Ultra Dual-Path Compression For Joint Echo Cancellation and Noise Suppression

Accepted by Interspeech 2023

Authors: Hangting Chen, Jianwei Yu, Yi Luo, Rongzhi Gu, Weihua Li, Zhuocheng Lu, Chao Weng

Tencent AI Lab, Audio and Speech Signal Processing Oteam

Email: erichtchen@tencent.com

Abstract: Echo cancellation and noise reduction are essential for full-duplex communication, yet most existing neural networks have high computational costs and are inflexible in tuning model complexity. In this paper, we introduce time-frequency dual-path compression to achieve a wide range of compression ratios on computational cost. Specifically, for frequency compression, trainable filters are used to replace manually designed filters for dimension reduction. For time compression, only using frame skipped prediction causes large performance degradation, which can be alleviated by a post-processing network with full sequence modeling. We have found that under fixed compression ratios, dual-path compression combining both the time and frequency methods will give further performance improvement, covering compression ratios from 4x to 32x with little model size change. Moreover, the proposed models show competitive performance compared with fast FullSubNet and DeepFilterNet.

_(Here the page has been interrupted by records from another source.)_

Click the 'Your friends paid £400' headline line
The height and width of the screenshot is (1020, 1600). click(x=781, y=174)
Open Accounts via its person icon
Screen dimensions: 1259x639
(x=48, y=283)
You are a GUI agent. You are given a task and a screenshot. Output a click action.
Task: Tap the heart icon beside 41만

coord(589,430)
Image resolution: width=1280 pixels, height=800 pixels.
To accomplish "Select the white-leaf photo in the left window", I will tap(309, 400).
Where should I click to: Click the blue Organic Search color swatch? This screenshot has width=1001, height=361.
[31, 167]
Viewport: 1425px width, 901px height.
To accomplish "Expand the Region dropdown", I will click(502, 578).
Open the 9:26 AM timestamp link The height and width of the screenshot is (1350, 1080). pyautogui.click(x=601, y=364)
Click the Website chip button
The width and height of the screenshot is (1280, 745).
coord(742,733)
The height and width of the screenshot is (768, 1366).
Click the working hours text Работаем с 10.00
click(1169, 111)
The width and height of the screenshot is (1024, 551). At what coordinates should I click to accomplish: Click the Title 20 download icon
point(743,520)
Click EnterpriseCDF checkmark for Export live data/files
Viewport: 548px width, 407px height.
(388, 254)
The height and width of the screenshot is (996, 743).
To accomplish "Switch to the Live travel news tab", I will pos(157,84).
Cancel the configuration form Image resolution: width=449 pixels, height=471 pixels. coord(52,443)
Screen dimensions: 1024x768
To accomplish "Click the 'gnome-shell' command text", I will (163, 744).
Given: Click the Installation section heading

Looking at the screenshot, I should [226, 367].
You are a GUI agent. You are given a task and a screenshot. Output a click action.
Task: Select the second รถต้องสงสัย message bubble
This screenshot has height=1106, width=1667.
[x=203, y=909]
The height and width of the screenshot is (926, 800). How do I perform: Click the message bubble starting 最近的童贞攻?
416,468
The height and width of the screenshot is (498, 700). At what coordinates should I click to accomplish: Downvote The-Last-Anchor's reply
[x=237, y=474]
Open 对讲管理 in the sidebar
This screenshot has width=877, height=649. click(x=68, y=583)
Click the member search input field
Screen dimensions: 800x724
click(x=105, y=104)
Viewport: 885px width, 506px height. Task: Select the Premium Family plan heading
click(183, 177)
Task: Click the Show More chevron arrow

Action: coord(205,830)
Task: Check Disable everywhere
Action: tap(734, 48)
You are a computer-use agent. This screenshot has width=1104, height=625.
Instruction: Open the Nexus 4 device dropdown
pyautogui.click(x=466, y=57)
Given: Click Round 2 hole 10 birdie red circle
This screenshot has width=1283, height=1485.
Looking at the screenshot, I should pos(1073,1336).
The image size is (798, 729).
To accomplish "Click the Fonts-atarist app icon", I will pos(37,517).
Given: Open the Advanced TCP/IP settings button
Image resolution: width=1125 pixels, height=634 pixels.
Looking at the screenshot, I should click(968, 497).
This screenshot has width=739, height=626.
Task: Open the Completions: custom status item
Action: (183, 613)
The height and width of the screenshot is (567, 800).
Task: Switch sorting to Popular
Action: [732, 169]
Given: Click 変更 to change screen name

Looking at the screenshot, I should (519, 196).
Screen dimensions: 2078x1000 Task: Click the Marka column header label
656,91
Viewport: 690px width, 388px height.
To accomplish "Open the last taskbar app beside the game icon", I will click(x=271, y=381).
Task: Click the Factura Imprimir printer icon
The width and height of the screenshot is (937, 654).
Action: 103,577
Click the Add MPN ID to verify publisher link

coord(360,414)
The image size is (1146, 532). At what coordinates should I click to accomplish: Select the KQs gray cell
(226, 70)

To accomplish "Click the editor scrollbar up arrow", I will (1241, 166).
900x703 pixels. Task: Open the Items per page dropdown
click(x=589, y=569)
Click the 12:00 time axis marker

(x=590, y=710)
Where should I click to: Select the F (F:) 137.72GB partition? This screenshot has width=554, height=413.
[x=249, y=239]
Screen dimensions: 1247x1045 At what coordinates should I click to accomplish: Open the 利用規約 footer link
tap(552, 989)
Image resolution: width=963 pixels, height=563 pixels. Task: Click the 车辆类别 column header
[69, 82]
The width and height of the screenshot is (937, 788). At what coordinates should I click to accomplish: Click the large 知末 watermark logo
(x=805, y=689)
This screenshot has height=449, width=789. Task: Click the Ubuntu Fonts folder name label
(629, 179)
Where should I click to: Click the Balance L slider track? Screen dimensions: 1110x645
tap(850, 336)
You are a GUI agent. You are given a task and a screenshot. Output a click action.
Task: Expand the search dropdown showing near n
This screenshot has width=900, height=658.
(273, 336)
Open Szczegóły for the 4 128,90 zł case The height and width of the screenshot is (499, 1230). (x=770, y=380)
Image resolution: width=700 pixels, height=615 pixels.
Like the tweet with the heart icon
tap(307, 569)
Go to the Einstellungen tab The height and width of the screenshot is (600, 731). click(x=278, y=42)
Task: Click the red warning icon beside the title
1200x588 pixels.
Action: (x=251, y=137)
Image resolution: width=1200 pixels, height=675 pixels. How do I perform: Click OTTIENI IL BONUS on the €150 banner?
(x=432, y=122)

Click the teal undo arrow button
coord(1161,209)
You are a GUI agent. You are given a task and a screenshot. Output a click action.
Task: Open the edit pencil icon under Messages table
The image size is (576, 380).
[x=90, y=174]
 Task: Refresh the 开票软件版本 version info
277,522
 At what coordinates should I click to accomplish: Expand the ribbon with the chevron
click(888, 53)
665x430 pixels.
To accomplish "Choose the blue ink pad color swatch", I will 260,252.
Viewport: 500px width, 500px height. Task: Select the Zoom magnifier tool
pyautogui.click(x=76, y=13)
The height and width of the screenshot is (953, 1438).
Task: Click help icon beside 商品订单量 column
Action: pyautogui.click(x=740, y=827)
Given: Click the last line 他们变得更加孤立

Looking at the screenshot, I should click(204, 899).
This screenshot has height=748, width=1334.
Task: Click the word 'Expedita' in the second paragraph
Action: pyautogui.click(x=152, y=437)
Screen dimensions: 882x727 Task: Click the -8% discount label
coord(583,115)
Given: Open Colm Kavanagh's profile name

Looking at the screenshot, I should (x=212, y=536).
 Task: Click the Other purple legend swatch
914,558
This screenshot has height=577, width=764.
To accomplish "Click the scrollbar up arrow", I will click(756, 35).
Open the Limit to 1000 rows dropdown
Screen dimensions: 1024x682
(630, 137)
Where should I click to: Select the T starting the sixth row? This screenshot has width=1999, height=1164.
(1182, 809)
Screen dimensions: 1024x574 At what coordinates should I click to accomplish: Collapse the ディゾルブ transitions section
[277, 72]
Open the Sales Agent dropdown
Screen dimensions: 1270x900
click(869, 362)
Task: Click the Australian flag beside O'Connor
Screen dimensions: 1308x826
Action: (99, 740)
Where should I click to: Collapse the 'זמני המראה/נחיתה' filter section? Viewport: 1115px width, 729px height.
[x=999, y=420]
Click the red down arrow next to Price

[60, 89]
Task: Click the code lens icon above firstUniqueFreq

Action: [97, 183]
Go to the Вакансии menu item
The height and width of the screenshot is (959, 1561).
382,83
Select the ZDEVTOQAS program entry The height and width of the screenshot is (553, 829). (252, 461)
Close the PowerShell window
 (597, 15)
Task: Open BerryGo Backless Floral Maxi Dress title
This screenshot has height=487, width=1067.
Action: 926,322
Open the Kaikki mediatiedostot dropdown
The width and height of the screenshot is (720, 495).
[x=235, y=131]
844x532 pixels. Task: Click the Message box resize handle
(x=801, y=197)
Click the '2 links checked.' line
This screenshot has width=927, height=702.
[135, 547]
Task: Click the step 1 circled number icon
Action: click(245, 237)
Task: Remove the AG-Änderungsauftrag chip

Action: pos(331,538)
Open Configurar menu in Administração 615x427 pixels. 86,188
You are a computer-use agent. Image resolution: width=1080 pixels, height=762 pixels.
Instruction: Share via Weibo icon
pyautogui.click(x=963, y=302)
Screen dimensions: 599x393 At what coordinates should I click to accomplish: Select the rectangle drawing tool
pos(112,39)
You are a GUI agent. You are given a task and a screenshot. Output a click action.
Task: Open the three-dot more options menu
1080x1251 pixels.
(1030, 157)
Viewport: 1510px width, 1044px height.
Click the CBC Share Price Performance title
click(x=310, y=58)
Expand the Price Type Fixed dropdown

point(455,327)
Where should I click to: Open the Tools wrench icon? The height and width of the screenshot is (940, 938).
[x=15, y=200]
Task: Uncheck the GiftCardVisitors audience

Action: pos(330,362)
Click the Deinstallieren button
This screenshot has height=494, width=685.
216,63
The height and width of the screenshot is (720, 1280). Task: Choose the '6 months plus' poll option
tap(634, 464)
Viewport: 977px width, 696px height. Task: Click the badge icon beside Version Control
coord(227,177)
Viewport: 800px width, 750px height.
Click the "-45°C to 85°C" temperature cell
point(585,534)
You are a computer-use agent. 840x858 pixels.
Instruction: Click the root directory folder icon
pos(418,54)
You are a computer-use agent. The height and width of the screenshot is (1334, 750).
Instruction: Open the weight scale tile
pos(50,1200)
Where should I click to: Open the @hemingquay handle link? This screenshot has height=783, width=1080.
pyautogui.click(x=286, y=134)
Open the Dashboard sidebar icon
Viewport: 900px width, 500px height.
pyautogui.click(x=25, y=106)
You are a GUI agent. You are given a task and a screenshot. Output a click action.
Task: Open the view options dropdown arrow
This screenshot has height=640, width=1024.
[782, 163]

Core source code is available.

Poster

A Quick Review

Background

Model performance relates to (1) architecture and (2) # params. & computational cost. When the architecture is determined, the # params as well as the computational cost can be tuned by hyperparameters.

AEC&ANS for full-duplex communication needs low computational cost when deployed on PC/Phones. Thus, an important research topic is to lower computational cost while lowering performance degradation.

Experimental setup

Models are trained on a simulated dataset with 100K iterations. Though the model performance can be further improved with a larger iteration number, we adopt such an iteration number for fast comparison.

Models are tested on a semi-simulated dataset, where the echos are real-recorded ones from the AEC challenge.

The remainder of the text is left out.